T-Mobile To Slash Prices To Stimulate Mobile Data Growth Tuesday March 4, 7:16 pm ET Dow Jones Business News
biz.yahoo.com
LONDON -(Dow Jones)- German mobile telecommunications company T-Mobile International AG Wednesday said it will slash the cost of sending data by up to 70% to stimulate customer usage across its networks. The move, along with new services and handsets designed to give T-Mobile users easier e-mail and Internet access, may put pressure on other operators to cut prices, as high tariffs have been considered one of the hurdles to greater use of data services over mobile phones.
T-Mobile Chief Executive Rene Obermann told a conference of journalists in London that the price cuts, which will be available on both General Packet Radio Service, or GPRS, and third generation, or 3G, networks, aren't designed to attract more users to its network, but instead to tempt existing users to access and transfer more data using their mobile phone.
T-Mobile wants data services, including texts, to account for 20% of its average revenue per user, or ARPU, in fiscal 2004.
He said the commercial impact of lower prices will be offset by increased usage of data services. "It will be overcompensated," Obermann said.
Nikesh Arora, chief marketing officer for T-Mobile, told the conference that the company will set the price for the transfer of data, such as downloading ringtones and accessing Web pages, at under EUR10 per megabyte in all of its markets, with no commitment required from the customer. He added that for consumers willing to commit to a contract, prices will be lower.

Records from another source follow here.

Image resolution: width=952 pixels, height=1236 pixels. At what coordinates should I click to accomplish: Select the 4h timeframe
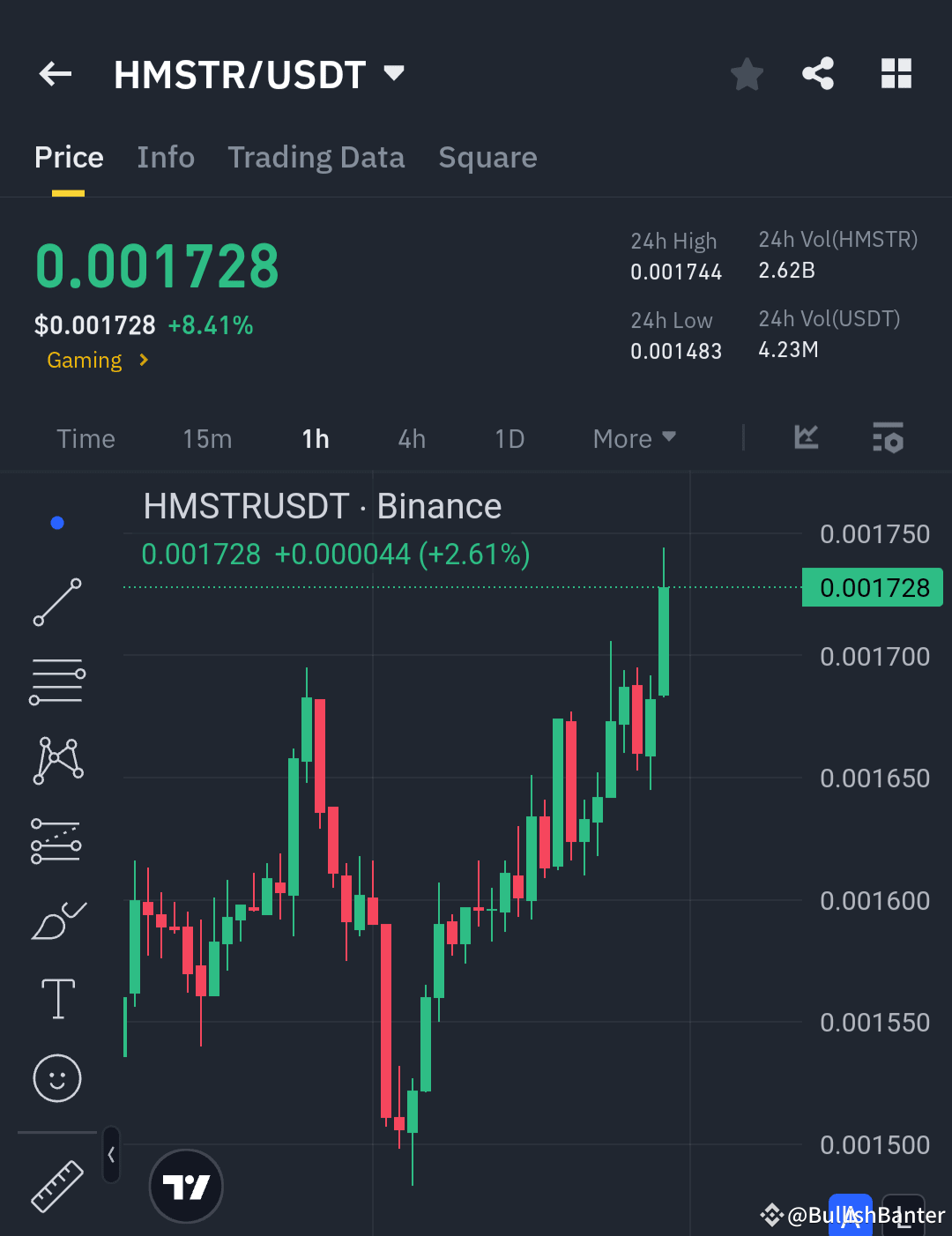pyautogui.click(x=411, y=438)
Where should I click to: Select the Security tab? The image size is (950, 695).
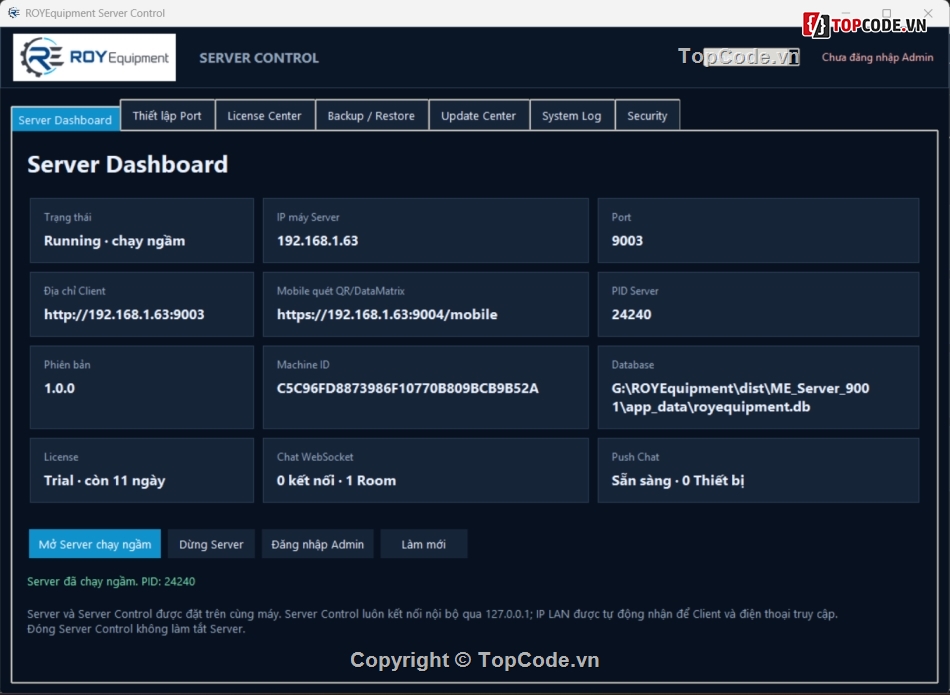click(647, 115)
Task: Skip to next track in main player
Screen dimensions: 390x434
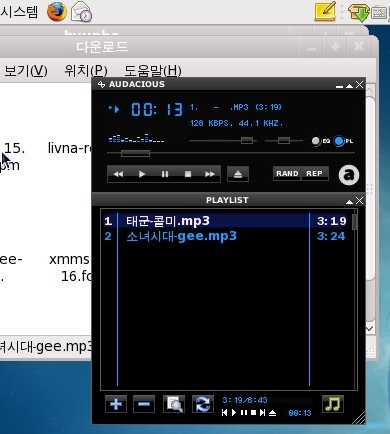Action: 210,174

The cuts will take effect in mid-April starting in Germany before being rolled out across T-Mobile's other markets. A T-Mobile spokesperson told Dow Jones Newswires that data will be priced between EUR5 and EUR10 a megabyte. Contracts are to start at a monthly fee of EUR4.95 and include budgets from 1 megabyte - roughly 300 short e-mails and 1,000 t-zone page impressions - upward of data use for free.
The spokesperson said that the price cuts will, on average, reduce the cost of data services by up to 50% across Europe and 70% in Germany.
Exact details of pricing plans will be announced at the CeBIT technology conference in Hanover, Germany, next week. Obermann said he doesn't expect the price of sending multimedia messages, such as photos, to be cut in the near future.
Gartner analyst Jason Chapman said it is in all operator's interest for consumers to start using data services more frequently.
Chapman said: "Operators are just starting to feel their way with data services tariffs. There is scope for further reduction but it is difficult to tell how other operators will react."
T-Mobile's price cuts will be accompanied by the launch of three handsets to use its network in April - Nokia Corp.'s 3650 model, Samsung Electronics Corp.'s V200, and Matsushita Electric Industrial Co.'s Panasonic- branded GD87. The handsets, all with embedded cameras, will include a 'T' button which connects users to the t-zones portal similar to Vodafone Group PLC's Vodafone Live! handsets.
Further handsets will be released during the year, although the t-zones portal can be accessed from 95% of the T-Mobile handset range.
T-Mobile also said it will introduce video messaging and video downloads with audio capability over its networks in April. It said it will be the first operator in the U.K. to do this, although Hutchison Whampoa Ltd.'s 3 unit hopes to have 3G handsets with video messaging capabilities in the market by the end of March.
T-Mobile said it will also introduce film and shopping services to its t-zones offering in April and has signed deals with MTV and Universal Mobile, a unit of Vivendi Universal SA , to offer consumers the option of downloading music and movie clips to their phone.
The t-zones offering may tempt existing T-Mobile users to transfer more data, but analysts said it closely resembles offerings from other network operators.
Jason Chapman, an analyst at Gartner, said "It looks like Vodafone Live! Everyone's going to look at it and think that."
Chapman said that the video-messaging aspect of the service is an interesting reaction to Hutchison's offering, but said the service on the 3G network will be superior.
Additionally, T-Mobile said it will work with Research in Motion Ltd. to bring a new BlackBerry product to market. BlackBerry terminals enable users to access the Internet and e-mail remotely.